All the behaviors being complained about occur in the real world as well.
Harden up.
#15
Posted 02 November 2012 - 12:37 AM
the botting is a problem which has caused prices to drop but the constant farming at orr and many other areas also has caused this
crafting can work but people r dropping the prices as they dont understand tax systems and as the forge is being used more and more as people look for profits by combining rares and quickly selling the exotics
you are right in some aspects but its a game not real life
#16
Posted 02 November 2012 - 11:11 PM
RabidusIncendia, on 31 October 2012 - 10:46 PM, said:
1) They're actually worth a lot if you buy a lot of gem related stuff. Someone did the math, and you get something like triple your value back if they were items you would've bought. Only these people should buy them.
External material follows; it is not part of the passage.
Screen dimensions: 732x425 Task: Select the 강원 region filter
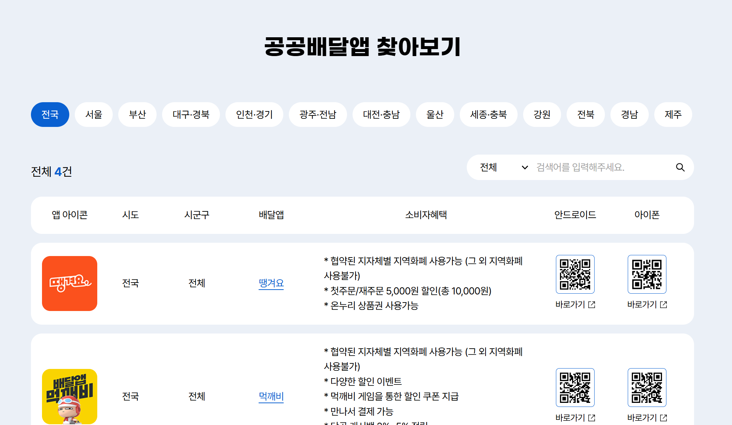pyautogui.click(x=542, y=115)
2) No MMO has ever had deflation afaik.
3) Consider that the rewards increase would cause gold to further devalue
4) You're about 4 months too late to notice: http://www.guildwars...se#entry1802310
5) Agreed here. I don't know why arenanet always places high rewards on trash mobs and low rewards on major events and group activities.
6) Not a problem. There's a few fake bubbles, but more often than not the advise given is sound. I told people to buy chests at launch when they were 3 copper. Anyone who did made 10s of gold before the holiday. I'm telling people to buy corn a few days ago: It is now permanently going up: You can quote me that it will never go below the 5 it once was.
Not sure what you mean here. Karma may be worthless now but it has the potential to be the most stable currency when arenanet actually makes karma worthwhile for stuff other than legenedaries.
Candy corn are currently 3 copper each. don't get *y, no one can say never on the price of an item unless they have enough money to manipulate it. and you obviously don't.